As interest and awareness of family caregiver needs increase, investigators have started looking at the broad array of factors related to caregiver distress and caregiver life satisfaction. This is particularly important because of the fact that a growing number of people provide intensive, long-term care for their family members,3 as is true for many caregivers of those with SCI. In addition to the numerous studies of caregiver distress, several researchers have focused on the potentially beneficial aspects of caregiving. Schulz et al.4 reported that the negative effects of caregiving may be counteracted in part by benefits and found that although caregivers reported a great deal of distress associated with caregiving, they also reported a number of beneficial effects. Almost 75% reported that caregiving made them feel useful. Caregiving may also improve relationships between caregivers and care recipients and provide company for caregivers. However, changes in the nature of close and loving relationships may put the family dynamics at risk when one partner is required to assume greater responsibilities in the caregiving role.

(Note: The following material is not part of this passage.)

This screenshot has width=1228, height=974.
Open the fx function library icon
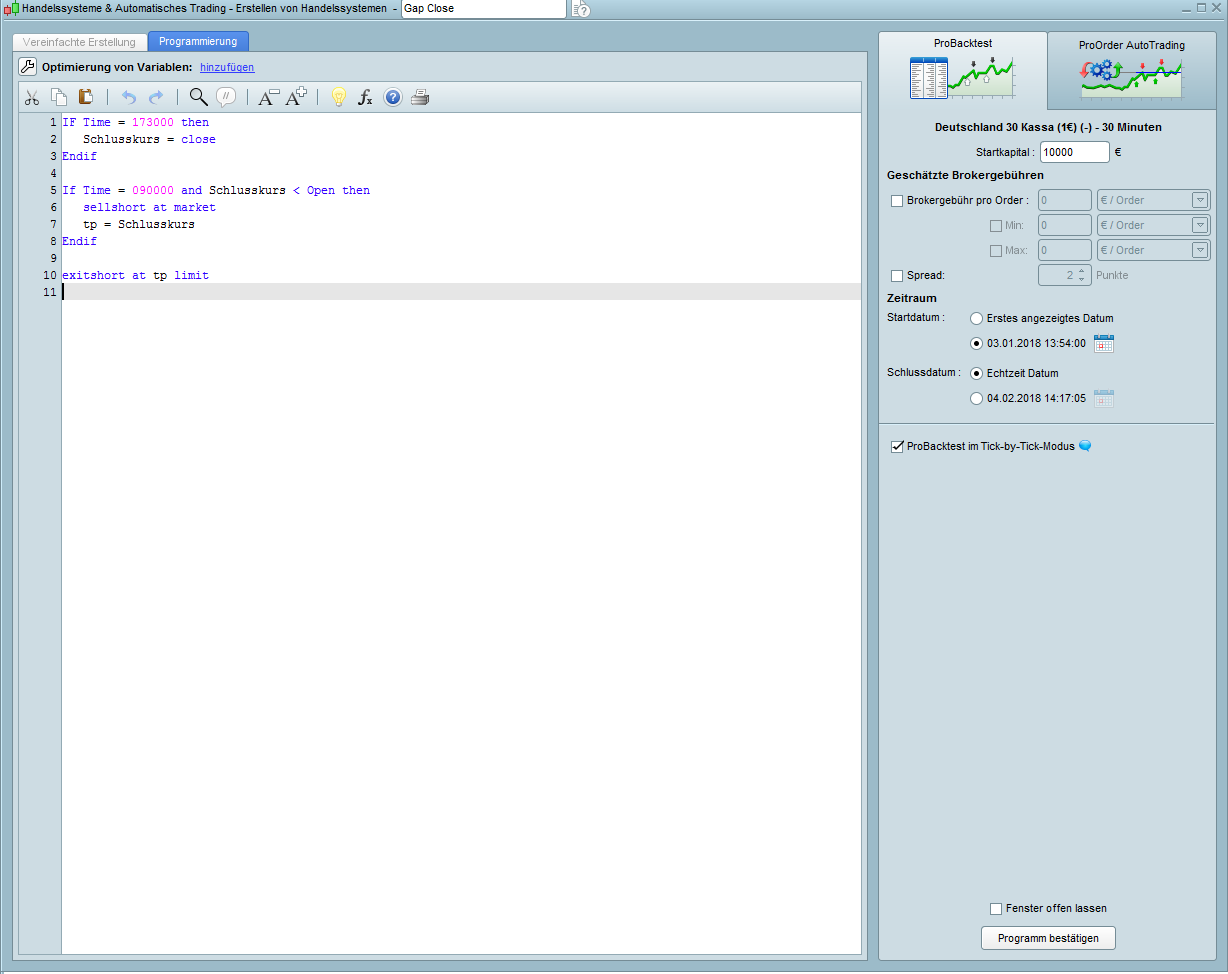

Several studies have identified a number of predictors and outcomes related to physical and psychological caregiver distress, but few have investigated the more qualitative aspects of caregiving. A qualitative research approach can generate more exploratory (as opposed to confirmatory) information. Most quantitative measures of caregiver issues focus on factors that are prevailingly negative—stress, depression and perceived burden. Few studies have attempted to identify the positive side of caregiving, and even fewer have incorporated qualitative methodology to explore the experience of caregiving. In addition, the little that is known about SCI-specific issues has generally been extrapolated from studies of other populations, which may be informative but may miss essential information about this unique group of individuals. A qualitative approach, therefore, is the first logical step to help better define family caregiving issues in SCI.

Although there are clearly numerous issues related to caregiving, the majority of instruments used to measure the specific areas of ‘burden’ (as reviewed by Visser-Meily et al.5) have been designed for use with caregivers of individuals who have cognitive impairments. The Family Caregiver Alliance produced a compendium of caregiver assessment instruments,6 several of which are designed to assess a single dimension of caregiving, such as burden or satisfaction, whereas others are multidimensional. However, no single instrument exists to capture the overwhelmingly physical aspects of providing assistance to someone with SCI, including the very personal care of bowel and bladder management, or the long-term nature of SCI caregiving and the related family stressors that may exist. The goal of the present study was to explicate the specific issues related to caregiving in SCI. Using this information, the next step is to develop a relevant instrument to assess distress and/or benefit in family caregivers of those with SCI with the goal of improving the support system for people with SCI and their family caregivers, and thereby improving long-term outcomes for individuals with SCI.

Materials and methods

Recruitment and participants

Caregiver participants were recruited at four SCI rehabilitation facilities across the US (Craig Hospital, Englewood, CO, USA; the University of Alabama at Birmingham, AL, USA; Santa Clara Valley Medical Center in San Jose, CA, USA; and Kessler Institute for Rehabilitation in West Orange, NJ, USA). Mailers were sent to individuals with SCI at each site requesting that they identify a family member who provides assistance to them and inviting that family member to participate in a focus group to discuss caregiver issues. Focus group eligibility required that the family caregivers were related in some way to the individuals with SCI and that the family member with SCI was at least 1 year post injury and was living in the community. There were no specific exclusion criteria. Institutional Review Boards at each site reviewed and approved this research. Participants were given a stipend of $60.00 USD to help cover their travel expenses and time.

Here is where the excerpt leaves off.